=== Work task ===
Pick up the review of bottled Nestea lemon tea drinks after its last sentence and continue it.

=== Exercise passage ===
____

Nestea lEMON fLAVORED tEA dRINK (Php23.25/500ml)

Nestea’s regular bottled version is sweeter and less tart than how the powdered version tastes prepared according to package instructions.

Nestea is known for their powdered iced tea, so we had high expectations for this ready-to-drink version. There’s far less of powdered version’s sour punch though; in its place is a slightly artificial lemon aroma (which struck one of our tasters as tasting close to peach). It’s not too sweet *in any case*—and though not very strong, you get the the slight depth of tea and mild tannin that comes with it.

Nestea Lemon Ice FLAVORED tEA dRINK (pHP23.25/500ml)

We’re guessing the “ice” part refers to the mild cooling sensation you get in each sip, but it’s mostly only noticeable at room temperature (and who drinks iced tea at room temperature?!)

Nestea oddly also offers a separate variant that’s also lemon-flavored and of the iced tea genre, going by the moniker “Nestea Ice” but without much explanation on how it differs from the regular version. The ingredients are similar, as is the flavor, save for a mildly cool aftertaste (not in like what you get from mints) in this Ice version.

____

Extracted data entries:
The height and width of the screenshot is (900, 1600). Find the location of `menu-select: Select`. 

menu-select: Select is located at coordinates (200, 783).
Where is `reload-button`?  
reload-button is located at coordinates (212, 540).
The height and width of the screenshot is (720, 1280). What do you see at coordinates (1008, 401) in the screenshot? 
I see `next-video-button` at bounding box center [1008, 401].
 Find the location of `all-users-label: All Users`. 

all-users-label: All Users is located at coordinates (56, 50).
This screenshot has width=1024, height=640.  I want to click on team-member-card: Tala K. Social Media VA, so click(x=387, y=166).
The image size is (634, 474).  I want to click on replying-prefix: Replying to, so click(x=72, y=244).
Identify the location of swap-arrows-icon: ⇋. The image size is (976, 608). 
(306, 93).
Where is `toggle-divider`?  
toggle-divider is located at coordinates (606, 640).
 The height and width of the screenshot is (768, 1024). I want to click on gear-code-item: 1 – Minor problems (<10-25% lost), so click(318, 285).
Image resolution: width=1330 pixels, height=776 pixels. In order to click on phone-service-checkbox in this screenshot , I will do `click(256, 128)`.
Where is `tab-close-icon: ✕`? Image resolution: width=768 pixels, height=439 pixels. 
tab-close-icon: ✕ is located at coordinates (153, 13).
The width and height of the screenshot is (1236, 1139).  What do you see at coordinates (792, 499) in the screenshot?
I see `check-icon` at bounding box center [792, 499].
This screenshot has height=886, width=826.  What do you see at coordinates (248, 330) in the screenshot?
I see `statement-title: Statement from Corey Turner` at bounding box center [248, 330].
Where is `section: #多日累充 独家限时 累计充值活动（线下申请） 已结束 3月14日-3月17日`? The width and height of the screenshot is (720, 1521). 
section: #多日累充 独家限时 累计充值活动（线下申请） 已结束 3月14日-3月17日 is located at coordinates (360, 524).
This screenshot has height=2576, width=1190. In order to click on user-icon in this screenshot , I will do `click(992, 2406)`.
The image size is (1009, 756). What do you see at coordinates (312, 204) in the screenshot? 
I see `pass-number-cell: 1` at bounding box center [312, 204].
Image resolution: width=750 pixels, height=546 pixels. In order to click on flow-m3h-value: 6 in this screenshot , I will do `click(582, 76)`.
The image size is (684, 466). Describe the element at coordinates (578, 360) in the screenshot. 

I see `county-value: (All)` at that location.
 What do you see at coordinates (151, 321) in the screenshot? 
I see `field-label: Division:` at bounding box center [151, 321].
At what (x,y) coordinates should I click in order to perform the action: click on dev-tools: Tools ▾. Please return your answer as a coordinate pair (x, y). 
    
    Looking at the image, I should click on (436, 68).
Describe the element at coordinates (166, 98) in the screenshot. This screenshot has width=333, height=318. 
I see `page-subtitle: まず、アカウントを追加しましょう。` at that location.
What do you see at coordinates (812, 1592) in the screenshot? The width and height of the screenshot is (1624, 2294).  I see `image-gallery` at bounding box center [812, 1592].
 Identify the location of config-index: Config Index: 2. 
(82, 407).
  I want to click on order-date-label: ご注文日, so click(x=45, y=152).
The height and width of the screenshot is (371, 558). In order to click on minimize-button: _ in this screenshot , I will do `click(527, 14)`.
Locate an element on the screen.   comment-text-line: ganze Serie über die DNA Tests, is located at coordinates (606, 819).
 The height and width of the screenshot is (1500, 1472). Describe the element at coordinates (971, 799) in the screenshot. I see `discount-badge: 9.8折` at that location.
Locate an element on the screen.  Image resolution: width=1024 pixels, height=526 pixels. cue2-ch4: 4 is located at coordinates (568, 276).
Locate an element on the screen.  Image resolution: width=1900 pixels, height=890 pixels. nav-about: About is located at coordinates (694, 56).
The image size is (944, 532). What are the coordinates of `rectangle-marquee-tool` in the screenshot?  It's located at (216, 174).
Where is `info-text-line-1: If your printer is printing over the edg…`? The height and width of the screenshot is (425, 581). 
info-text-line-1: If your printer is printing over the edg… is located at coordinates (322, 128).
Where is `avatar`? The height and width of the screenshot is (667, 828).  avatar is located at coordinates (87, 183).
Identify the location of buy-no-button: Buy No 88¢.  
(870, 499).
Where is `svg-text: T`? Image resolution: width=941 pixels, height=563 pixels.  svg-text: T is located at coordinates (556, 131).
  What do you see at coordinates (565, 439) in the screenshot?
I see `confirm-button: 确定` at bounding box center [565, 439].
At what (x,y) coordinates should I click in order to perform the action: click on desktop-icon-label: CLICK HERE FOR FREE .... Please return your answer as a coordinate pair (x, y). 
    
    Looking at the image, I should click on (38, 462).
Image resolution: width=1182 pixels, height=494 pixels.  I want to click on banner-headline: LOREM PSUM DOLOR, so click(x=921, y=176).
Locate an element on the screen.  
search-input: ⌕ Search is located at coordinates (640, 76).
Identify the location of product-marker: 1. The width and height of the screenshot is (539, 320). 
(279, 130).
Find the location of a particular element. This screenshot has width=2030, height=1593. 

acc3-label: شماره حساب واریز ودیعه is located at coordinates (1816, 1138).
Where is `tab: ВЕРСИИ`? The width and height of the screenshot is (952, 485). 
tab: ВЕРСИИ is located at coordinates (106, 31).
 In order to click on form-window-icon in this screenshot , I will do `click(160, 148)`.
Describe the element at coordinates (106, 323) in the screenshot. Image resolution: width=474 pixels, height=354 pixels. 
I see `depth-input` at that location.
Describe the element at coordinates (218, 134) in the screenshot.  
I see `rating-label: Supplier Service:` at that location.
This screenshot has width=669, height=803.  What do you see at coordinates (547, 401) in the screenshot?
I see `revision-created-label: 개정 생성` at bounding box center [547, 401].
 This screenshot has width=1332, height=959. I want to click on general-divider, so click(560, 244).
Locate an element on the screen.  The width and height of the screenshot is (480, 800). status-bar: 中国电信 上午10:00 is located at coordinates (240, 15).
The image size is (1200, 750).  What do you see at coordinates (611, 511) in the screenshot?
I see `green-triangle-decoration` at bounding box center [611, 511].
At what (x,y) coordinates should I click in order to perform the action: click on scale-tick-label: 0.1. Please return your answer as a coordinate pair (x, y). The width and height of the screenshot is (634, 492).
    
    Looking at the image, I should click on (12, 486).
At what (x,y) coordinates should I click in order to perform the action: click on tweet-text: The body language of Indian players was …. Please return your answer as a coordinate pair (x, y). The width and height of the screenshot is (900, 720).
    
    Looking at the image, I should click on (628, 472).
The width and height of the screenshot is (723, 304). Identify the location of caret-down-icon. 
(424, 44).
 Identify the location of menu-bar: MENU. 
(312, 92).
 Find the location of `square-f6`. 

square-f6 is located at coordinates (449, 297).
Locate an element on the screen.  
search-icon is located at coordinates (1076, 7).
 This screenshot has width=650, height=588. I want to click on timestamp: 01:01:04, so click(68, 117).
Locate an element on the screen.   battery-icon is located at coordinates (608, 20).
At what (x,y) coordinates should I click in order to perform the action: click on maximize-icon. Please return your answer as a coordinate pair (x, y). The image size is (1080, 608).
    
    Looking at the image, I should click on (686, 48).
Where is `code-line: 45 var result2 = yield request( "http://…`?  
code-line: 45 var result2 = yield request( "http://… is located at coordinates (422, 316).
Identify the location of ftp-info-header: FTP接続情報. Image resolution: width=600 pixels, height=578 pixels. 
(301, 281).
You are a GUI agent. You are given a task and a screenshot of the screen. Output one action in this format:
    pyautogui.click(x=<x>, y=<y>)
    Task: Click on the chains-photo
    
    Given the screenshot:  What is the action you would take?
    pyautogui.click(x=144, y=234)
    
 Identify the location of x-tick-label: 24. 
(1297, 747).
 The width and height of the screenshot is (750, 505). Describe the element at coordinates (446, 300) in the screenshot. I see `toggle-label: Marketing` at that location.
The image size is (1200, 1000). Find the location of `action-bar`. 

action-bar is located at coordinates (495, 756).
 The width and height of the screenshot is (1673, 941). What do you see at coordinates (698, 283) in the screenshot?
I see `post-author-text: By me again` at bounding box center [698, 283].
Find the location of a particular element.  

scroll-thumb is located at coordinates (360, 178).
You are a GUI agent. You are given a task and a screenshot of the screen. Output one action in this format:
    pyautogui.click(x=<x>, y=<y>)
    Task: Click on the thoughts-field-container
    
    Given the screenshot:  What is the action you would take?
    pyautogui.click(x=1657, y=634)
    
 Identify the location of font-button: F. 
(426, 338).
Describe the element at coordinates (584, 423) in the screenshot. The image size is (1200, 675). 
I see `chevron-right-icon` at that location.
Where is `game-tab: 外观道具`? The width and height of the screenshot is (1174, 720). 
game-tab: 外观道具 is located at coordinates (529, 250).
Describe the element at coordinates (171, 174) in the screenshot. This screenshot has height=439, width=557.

____

=== Your response ===
Real Leaf Frutcy Lemon Iced Tea (pHP20/480ML)

Real Leaf Frutcy isn’t bad, but the word “Frutcy” does leave us scratching our heads….

Real Leaf’s version borders on watery, being less sweet and a touch less tart than Nestea. It, too, bears a sense of lemon-ness we’d describe as candy-like and slightly artificial (a taster even compares its manner of being citrusy to that of lemon-scented Pledge)—and it comes through easier given the lack of ample sourness for balance. Still, you do get the slight bitterness of tea underneath at just the right amount.

Sola Iced Tea Lemon (pHP43.50/473ML)

Sola goes for a cleaner, simpler blend (and succeeds at it).

Sola comes at the opposite end of the spectrum to Lipton. It’s the least sweet of all brands, with just enough tartness that still feels natural—allowing the tea in its pure, refreshing glory to shine. Made with only five ingredients (count ‘em: water, sugar, black tea, natural lemon flavor, and citric acid), it’s no wonder Sola tastes the closest to scratch-made iced tea.

The Verdict: Sola

The team was admittedly torn on two brands, which differ radically in style and are difficult to compare. On one hand is Lipton’s, which is of the deliberately in-your-face, sweet and tart commercialized sort; on the other hand is Sola, which delivers a most refreshing, not-too-sweet iced tea that could almost pass for something made from scratch. Both excel at their own respective genres; the said sweet and tart version continues to hold a special place in our hearts. For an iced tea our adult selves would happily drink all day, everyday, it’s Sola that takes the winning crown.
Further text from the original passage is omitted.